News from ASCO GI Conference: Capecitabine and oxaliplatin better than 5-fluorouracil and leucovorin for colon cancer

24 Jan 2010

Adjuvant capecitabine plus oxaliplatin more effective than 5-FU and leucovorin in improving
disease-free survival in patients of all ages, including those 70 and older

A randomized phase III study has shown that post-surgical (adjuvant) treatment with the capecitabine and
oxaliplatin (a combination called XELOX) is more effective than standard 5-fluorouracil and leucovorin
(5-FU/LV) therapy for slowing the progression of stage III colon cancer among patients of all ages,
including those age 70 and older. Previous data have suggested that older patients may not benefit from or
be able to tolerate aggressive adjuvant treatment with newer chemotherapy drugs, beyond 5FU/LV.

“These findings indicate that patients with stage III colon cancer benefit more from the newer, XELOX
adjuvant treatment regimen than from traditional adjuvant chemotherapy, and that this benefit persists
among older patients. While treatment decisions should be made on an individual basis, these findings
shed important new light on how we can best treat otherwise healthy patients age 70 and older,” said lead
author Daniel G. Haller, MD, Professor of Medicine and Deenie Greitzer Professor of Gastrointestinal
Oncology at the Abramson Cancer Center at the University of Pennsylvania.

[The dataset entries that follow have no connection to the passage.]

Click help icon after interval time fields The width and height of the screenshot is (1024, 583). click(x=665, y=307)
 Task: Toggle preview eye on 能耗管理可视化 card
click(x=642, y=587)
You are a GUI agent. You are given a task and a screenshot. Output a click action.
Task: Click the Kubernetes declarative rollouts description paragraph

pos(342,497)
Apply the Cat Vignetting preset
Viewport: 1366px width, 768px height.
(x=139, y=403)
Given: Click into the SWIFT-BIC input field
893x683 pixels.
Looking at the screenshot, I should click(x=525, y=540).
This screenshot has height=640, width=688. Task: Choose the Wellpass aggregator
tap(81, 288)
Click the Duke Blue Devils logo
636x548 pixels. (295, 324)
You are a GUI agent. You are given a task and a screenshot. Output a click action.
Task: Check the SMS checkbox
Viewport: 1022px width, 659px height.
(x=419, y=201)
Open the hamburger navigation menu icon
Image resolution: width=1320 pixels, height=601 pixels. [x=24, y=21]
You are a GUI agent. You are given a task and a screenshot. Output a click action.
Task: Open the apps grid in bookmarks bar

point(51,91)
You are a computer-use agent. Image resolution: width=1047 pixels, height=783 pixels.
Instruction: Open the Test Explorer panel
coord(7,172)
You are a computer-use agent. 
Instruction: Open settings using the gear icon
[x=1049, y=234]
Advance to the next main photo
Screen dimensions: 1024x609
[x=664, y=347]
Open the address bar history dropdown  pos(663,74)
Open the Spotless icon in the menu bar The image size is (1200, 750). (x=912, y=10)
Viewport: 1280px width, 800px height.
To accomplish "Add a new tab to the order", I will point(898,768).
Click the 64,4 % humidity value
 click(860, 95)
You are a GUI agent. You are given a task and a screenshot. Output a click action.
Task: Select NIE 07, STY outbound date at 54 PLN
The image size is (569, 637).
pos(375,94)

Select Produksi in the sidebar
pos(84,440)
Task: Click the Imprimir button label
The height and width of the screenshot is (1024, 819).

In this study, 1,886 patients with stage III colon cancer were randomly assigned to receive XELOX or 5-
FU/LV chemotherapy following surgery. After 3 years, 71 percent of patients in the XELOX group did
not experience disease progression compared with 67 percent of the 5-FU/LV group, a difference that was
statistically significant. Among patients younger than 70, 72 percent of patients in the XELOX group did
not experience disease progression after three years versus 69 percent of those in the 5-FU/LV group. The
corresponding figures for patients age 70 and older were 66 percent and 60 percent, respectively. Analysis
of overall survival is ongoing.

The use of newer chemotherapy drugs in the adjuvant setting for older patients with stage III colon cancer
has been a topic of controversy, and these findings contradict conclusions from two recent studies. The
first, a 2009 retrospective meta-analysis of six clinical trials, found that elderly patients with stage III
colon cancer did not experience improved disease-free survival or longer overall survival after receiving
therapy that included newer drugs such as oxaliplatin, irinotecan and capecitabine, compared to 5FU/LV
controls. In addition, the prospective MOSAIC trial recently reported that adjuvant treatment with
oxaliplatin and 5-FU/LV did not provide additional benefit for elderly patients.

These data have prompted some clinicians to decide against using these drugs for their older patients. In addition, German clinical guidelines were amended based on these previous studies, and a European trial examining
adjuvant treatment for colorectal cancer – PETACC-8 – was amended to exclude patients over age 70.
According to the authors of the current study, these new data are strong enough to recommend that patients should be evaluated on an individual basis for XELOX therapy, regardless of age.